これより討論に入りますが、ただいまのところ、討論の通告はあっておりません。討論はないものと認めます。よって、討論を終結し直ちに採決に入ります。
○ 採 決
164
◯川崎委員長=まず、甲第二号議案「令和四年度一般会計予算」中本委員会関係分について、乙第十号議案「佐賀県地域農業改良普及センター条例の一部改正」、以上二件の議案を一括して採決いたします。
原案に賛成の方の起立を求めます。
〔賛成者起立〕
165
◯川崎委員長=起立者多数と認めます。よって、以上二件の議案は原案のとおり可決されました。

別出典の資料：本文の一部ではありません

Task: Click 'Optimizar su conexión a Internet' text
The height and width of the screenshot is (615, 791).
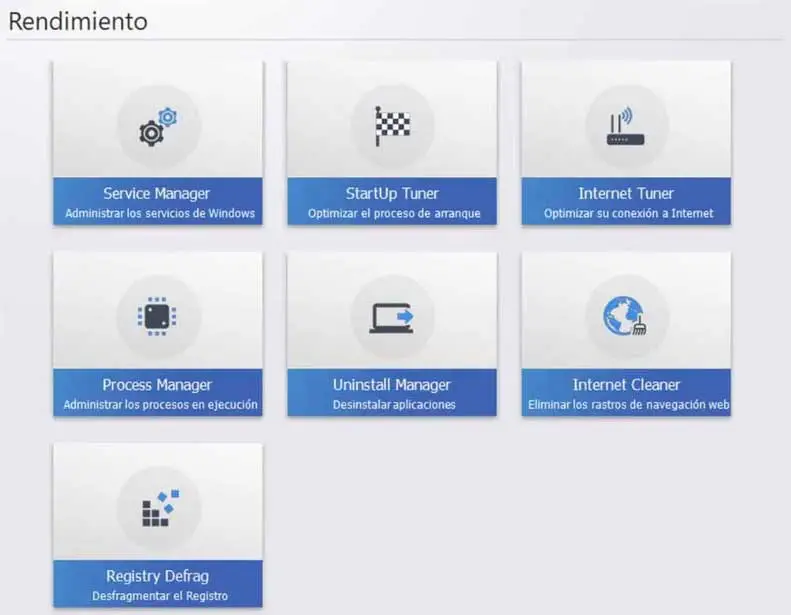Action: click(629, 213)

次に、甲第五号議案、甲第六号議案、甲第十号議案から甲第十二号議案まで三件、甲第十八号議案、甲第十九号議案中本委員会関係分、甲第二十一号議案、甲第二十二号議案、甲第二十六号議案から甲第二十八号議案まで三件、甲第三十四号議案、乙第八号議案、乙第九号議案、乙第十一号議案、乙第二十一号議案及び乙第二十五号議案から乙第二十七号議案まで三件、以上二十件の議案を一括して採決いたします。
原案に賛成の方の起立を求めます。
〔賛成者起立〕
166
◯川崎委員長=全員起立と認めます。よって、以上二十件の議案は原案のとおり可決されました。
○ 継 続 審 査
167
◯川崎委員長=最後に、十一月定例会から引き続き審議中の
一、産業労働行政について
一、農林水産行政について
以上二件につきましては、諸般の検討が必要ですので、閉会中の継続審査といたしたいと思いますが、これに御異議ございませんか。
〔「異議なし」と呼ぶ者あり〕
168
◯川崎委員長=御異議なしと認めます。よって、以上の二件についての継続審査を議長に申し出ることにいたします。
以上で、本委員会に付託された案件の全部を議了いたしました。
なお、本日の委員会での質疑応答において、数字または字句の誤り、及び不適切な表現などがありました場合は、適宜、委員長の手元で精査の上、訂正などを行うことに御承認を願っておきます。
これをもちまして
農林水産商工常任委員会を閉会いたします。どうも御苦労さまでした。